● Document text:

Content starts

Deadline: 23 May 2024
The Good Food Institute (GFI) is currently accepting applications and proposals for the Alternative Protein Research Grants Program, aimed at supporting early to mid-stage research proposals that offer solutions to urgent scientific and technological challenges within the alternative protein industry.
Three (3) High Priority Areas:
- Priority A: Upcycling plant proteins
Applications addressing this priority area must improve the functionality of known food industry side streams using emerging processing methods/technology, calculated sidestream volume, and limited economic assessment. Successful proposals must articulate:
- Which sidestream raw material and emerging processing techniques they plan to use;
- What preliminary research has been conducted with their proposed raw material and processing techniques;
- How they will conduct a production volume calculation of the sidestream raw material;
- How they will conduct an economic assessment of their process, highlighting bottlenecks that could be improved;
- (Optional, but encouraged) How they will apply this sidestream ingredient to an end-product prototype.
- Priority B: Next-gen fermentation downstream processing
Applications in this category must provide sustainable and low-cost approaches for downstream food protein isolation from precision fermentation biomanufacturing. Successful proposals must articulate:
- The BioMRL status of the project;
- A solution for the fermentation-derived alternative protein space that specifically offers an innovation in precision fermentation downstream processing for food;
- An optimized, adapted, or novel unit operation for DSP in the form of equipment, consumables (e.g., filtration architecture, fluidics), materials (e.g., membrane, filter substrates, affinity molecules), or hybrid biological/chemical/engineering solution (e.g., precipitation);
- The proposed demonstration/development/engineering of the technology as it specifically relates to food protein DSP for fermentation-derived alternative meat proteins;
- How this approach will significantly improve the unit economics over current DSP systems, such as a model of electrical and water consumption per kg of isolated protein for a projected large-scale solution to justify the potential to substantially improve DSP;
- The path to scaling the solution to commercial-scale bioprocess unit operations for food ingredient production. The risks to scaling should be acknowledged, and mitigation strategies should be included in the proposal.
- Priority C: Hydrolysates for cultivated meat
Under this focus area, proposals must seek to optimize raw material processing and characterization to enable lower-cost and higher-performing hydrolysate ingredients for cultivated meat media. Successful proposals must articulate:
- The raw materials for testing and a justification for why they were selected, ideally including reference to relevant cell type and/or species’ metabolic requirements;
- The hypothesis for how the proposed solution will enable lower-cost and higher-performing hydrolysate ingredients suitable for commercial-scale production;
- The experimental approach for testing the performance of the various hydrolysates in cells relevant to cultivated meat manufacturing (see here for cells and species of highest interest);
- Any controls or comparators that will be used;
- Any limitations or uncertainties in the devised approach;
- How costs, energy use, or other resource utilization could be improved or will otherwise be affected compared to existing practices for hydrolysate production.
Funding Information
- Total funding available: $3.4MM
- Funding amount per project: Up to 250,000 USD with up to 50,000 USD additional funding for projects partnering with researchers and/or industry stakeholders not previously engaged in alternative protein research.
- Project duration: Up to 24 months
Who is eligible to apply?
- Submissions are open to applicants from all sectors worldwide, including academia, government, industry, and nonprofits. GFI strongly encourages women and gender minorities, racial and ethnic minorities, and other individuals under-represented in the alternative protein industry to apply for funding through this RFP.
- Graduate students or postdoctoral researchers are eligible to lead the proposed project, contingent upon the inclusion of a Letter of Commitment signed by a faculty member from the student or postdoc’s higher education institution.
- Proposals from scientists, who are new to the alternative protein field or have not previously received funding from GFI are highly encouraged. However, proposals from researchers who have previously received a GFI grant award are also welcomed.

Content ends

● Given information:
Content starts

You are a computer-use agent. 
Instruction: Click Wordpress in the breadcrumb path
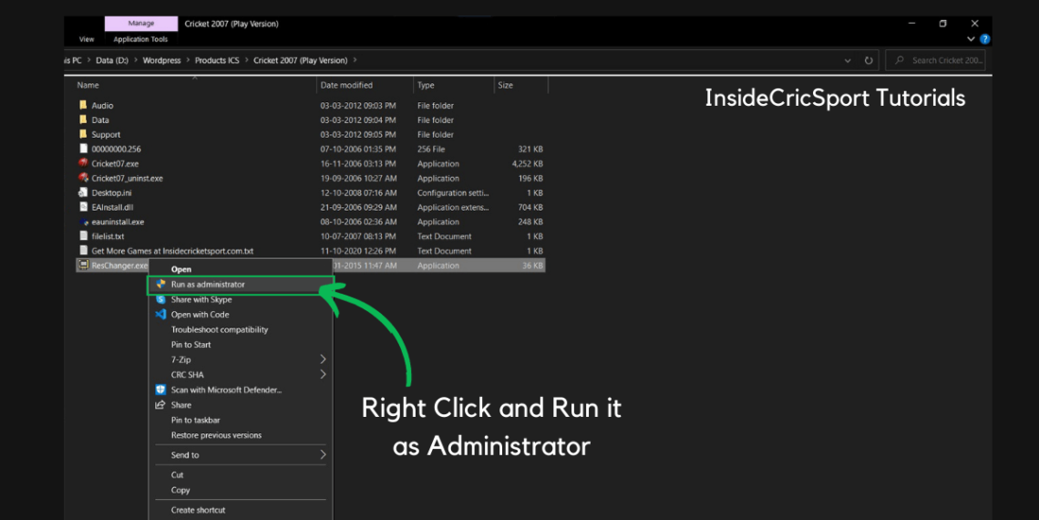(x=163, y=60)
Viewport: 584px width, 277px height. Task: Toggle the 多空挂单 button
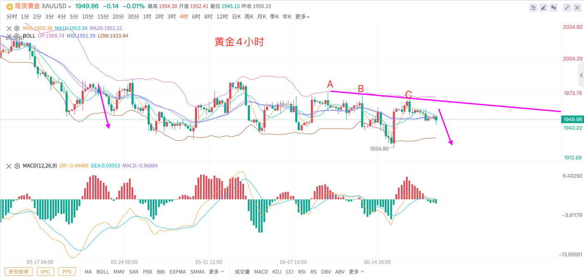(18, 271)
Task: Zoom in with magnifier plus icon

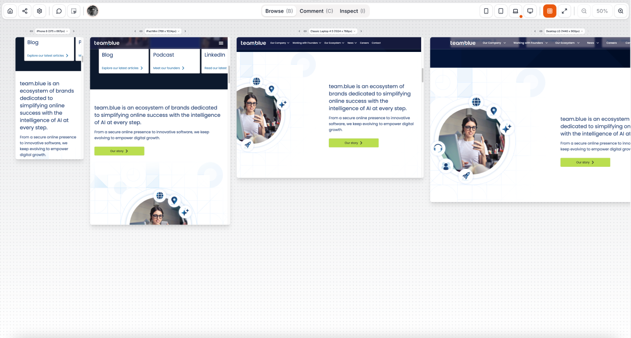Action: point(620,11)
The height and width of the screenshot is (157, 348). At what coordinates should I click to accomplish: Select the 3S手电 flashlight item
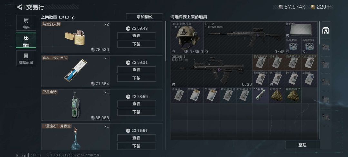(x=261, y=95)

Content ends

● Task requirements: Can you transcribe, word for word, the passage of the research grants announcement that starts with "Funding Information" and ends with "higher education institution."?

● The answer:
Funding Information
- Total funding available: $3.4MM
- Funding amount per project: Up to 250,000 USD with up to 50,000 USD additional funding for projects partnering with researchers and/or industry stakeholders not previously engaged in alternative protein research.
- Project duration: Up to 24 months
Who is eligible to apply?
- Submissions are open to applicants from all sectors worldwide, including academia, government, industry, and nonprofits. GFI strongly encourages women and gender minorities, racial and ethnic minorities, and other individuals under-represented in the alternative protein industry to apply for funding through this RFP.
- Graduate students or postdoctoral researchers are eligible to lead the proposed project, contingent upon the inclusion of a Letter of Commitment signed by a faculty member from the student or postdoc’s higher education institution.